(Exercícios a realizar)
**a)** As afirmações seguintes estão de acordo com o texto de referência? Responda sim ou não a cada uma e cite as palavras do texto que o decidem: (i) A Net-Zero Insurance Alliance foi anunciada na COP26. (ii) As entidades da aliança representam mais de 20% dos prémios emitidos à escala global. (iii) A primeira versão dos dois novos normativos foi submetida a 31 de março de 2022.
**b)** Segundo o texto de referência, durante quanto tempo estão em consulta pública as primeiras versões dos dois novos normativos?

(Texto de referência)
--------
No que concerne ao setor segurador, um grupo de seguradoras e resseguradoras líderes mundiais, que representam mais de 11% dos prémios emitidos à escala global, anunciaram na COP26 a formação da “Net-Zero Insurance Alliance”. O objetivo da sua formação prende-se com o compromisso, por parte das entidades fundadoras, em garantir uma transição de todas as emissões de gases de efeito de estufa, atribuíveis às suas carteiras de subscrição de seguros e resseguros, para uma neutralidade carbónica até 2050, de forma a que estes agentes contribuam, de forma efetiva, para o cumprimento da métrica de manter o aquecimento global abaixo dos 1,5ºC em relação ao período pré-industrial. Segundos os estudos científicos mais recentes, esta figura-se como o objetivo necessário para evitar a irreversibilidade dos efeitos do aquecimento global e das suas consequências no meio ambiente e na evolução das gerações futuras.
Atualmente vivem-se tempos únicos em que se verifica um esforço elevado para garantir a redução do impacto da sociedade nas alterações climáticas. No mesmo nível de importância, os reguladores, a nível mundial, aumentam cada vez mais o seu foco na necessidade de reporte e divulgação dos impactos dos riscos climáticos nas demonstrações financeiras das empresas.
"No caso particular das empresas de seguros, esta mudança de paradigma com vista à adoção de uma política de gestão sustentável é crucial uma vez que este é um dos setores que poderá ser mais afetado pelas consequências do aquecimento global na sua atividade.”
A pressão dos reguladores e dos utilizadores das informações financeiras, e a inexistência de um normativo contabilístico que regule as divulgações obrigatórias nesta matéria, levou a que a IFRS Foundation anunciasse, na COP26, a formação do International Sustainability Standards Board (ISSB). Este organismo está responsável pela emissão das bases normativas em matéria de sustentabilidade. A 31 de março de 2022 foi submetida uma primeira versão de dois novos normativos contabilísticos, relacionados com esta temática, os quais se encontram em consulta pública por um prazo de 120 dias. O objetivo definido pelo ISSB é garantir a emissão da versão final destes documentos até ao final do ano de 2022, sendo o cenário mais provável que a sua emissão final ocorra em 2023.
As versões preliminares dos normativos em causa são os seguintes:
- IFRS S1 General Requirements for Disclosure of Sustainability-related Financial Information – irá exigir que as empresas divulguem informações que permitam aos investidores e utilizadores das informações financeiras avaliar o efeito dos riscos e oportunidades relacionados com a sustentabilidade, os quais decorrem da dependência de recursos e do impacto da sua atividade nos mesmos e as relações que a entidade mantém que podem ser positiva ou negativamente afetadas por esses impactos e dependências.
--------
(Itens)

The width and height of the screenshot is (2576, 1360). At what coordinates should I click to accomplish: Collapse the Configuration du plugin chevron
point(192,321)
--------
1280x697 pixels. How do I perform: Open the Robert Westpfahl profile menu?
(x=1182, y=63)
--------
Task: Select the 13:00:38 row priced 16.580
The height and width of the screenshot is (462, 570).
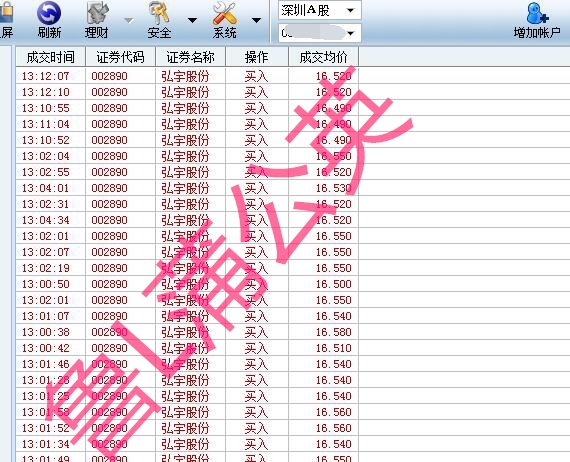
--------
(Soluções por tarefa)
**a)**
(i) Sim: "anunciaram na COP26 a formação da “Net-Zero Insurance Alliance”".
(ii) Não: "que representam mais de 11% dos prémios emitidos à escala global".
(iii) Sim: "A 31 de março de 2022 foi submetida uma primeira versão de dois novos normativos contabilísticos".

**b)** Durante 120 dias.